SELECTED EXTRACT:
THE "SPECTER" OF PROTESTANTISM IN IBERO-AMERICA - A MEXICAN EXAMPLE

May 11, 2017

Religion, as a belief system, interacts with virtually every socio-cultural manifestation, such as family, politics, law, economics, clothing, health, diet, and so on. Thus, religion may affect behavior, values, and even --among other things-- what in anthropology we call material culture.(1)

Although religion has been a problematical subject matter for objective social-scientific inquiry, anthropologists claim that this universal phenomenon can be best studied rather dispassionately through their eclectic methods (such as, and notably, participant-observation in their legendary on-the-ground field research). Anthropologists have been widening their investigative interest as they examine our own Western religious movements, such as the recent expansion of Protestantism and its derivatives throughout Latin America, hitherto considered the pre-eminent Roman Catholic continent since colonial times.

DATASET CONTENT:

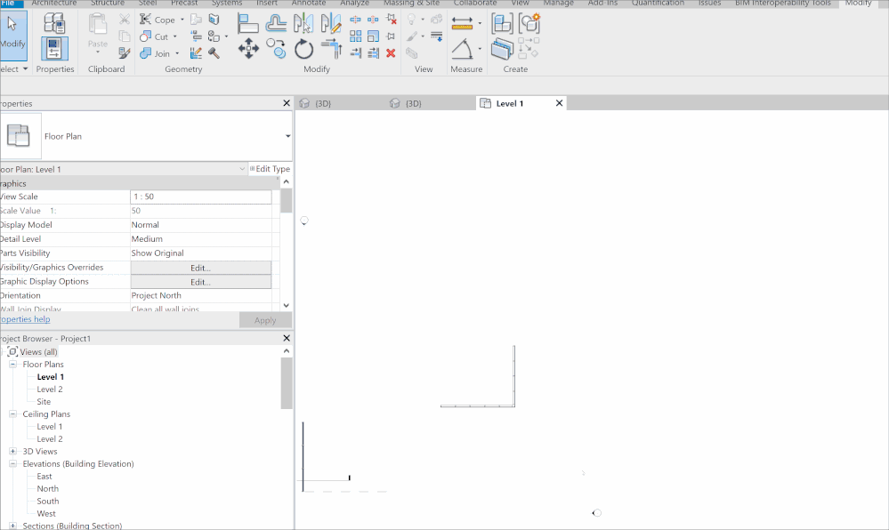
Task: Open the Cut geometry dropdown arrow
Action: (175, 37)
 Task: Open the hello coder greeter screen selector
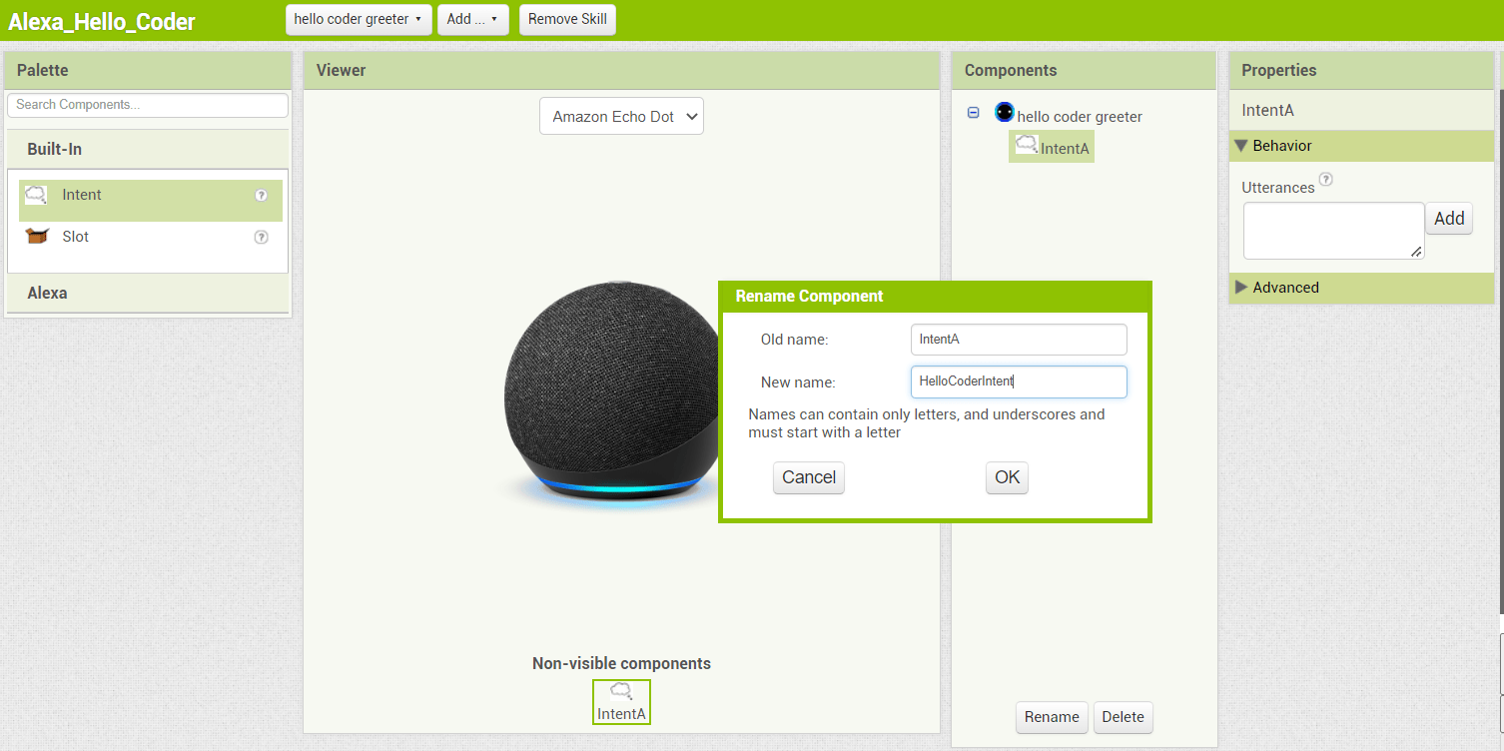(358, 19)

WORK REQUIRED: Could you carry on the essay about Protestantism in Ibero-America, picking up right after its last sentence?

EXERCISE ANSWER:
Indeed, the diverse variants of Protestantism have increasingly become formidable contenders in the “market” for the Latin Americans’ souls. A recent book, NATIVE EVANGELISM IN CENTRAL MEXICO (2014), makes the point in an extraordinary fashion, as it explores the spreading of Evangelism in the central region of Mexico. The authors are the late University of Pittsburgh distinguished professor Hugo Nutini (who passed away four years ago this month) and his research partner and four-decade wife. Indeed, Mexican-born Jeannie –as we know her-- an anthropologist in her own right, and a Pitt alumna, brought the book project to completion after the senior author’s death.(2) The literature on Latin America is plagued by an alleged quote from U.S. presidents Kennedy and Johnson’s foreign affairs advisor, McGeorge Bundy who presumably referred to the sub-continent as “a region that attracted second-rate minds.” While one could possibly concur with this perhaps apocryphal observation by looking at much of the poor quality output that passes as scholarship on Latin America, for one, the Nutinis prove the opinion wrong. In principle, the book is an innovative ethnographic (qualitative, descriptive) study. Its additional novelty lies in that it focuses on native evangelist churches. These are defined as Mexican-founded, sui generis, autonomous congregations, equally distinct from the traditional U.S.-influenced Protestant denominations (let us call them “mainline”) and the similarly still mostly --in reality-- North-American inspired independent churches (which are largely Pentecostals).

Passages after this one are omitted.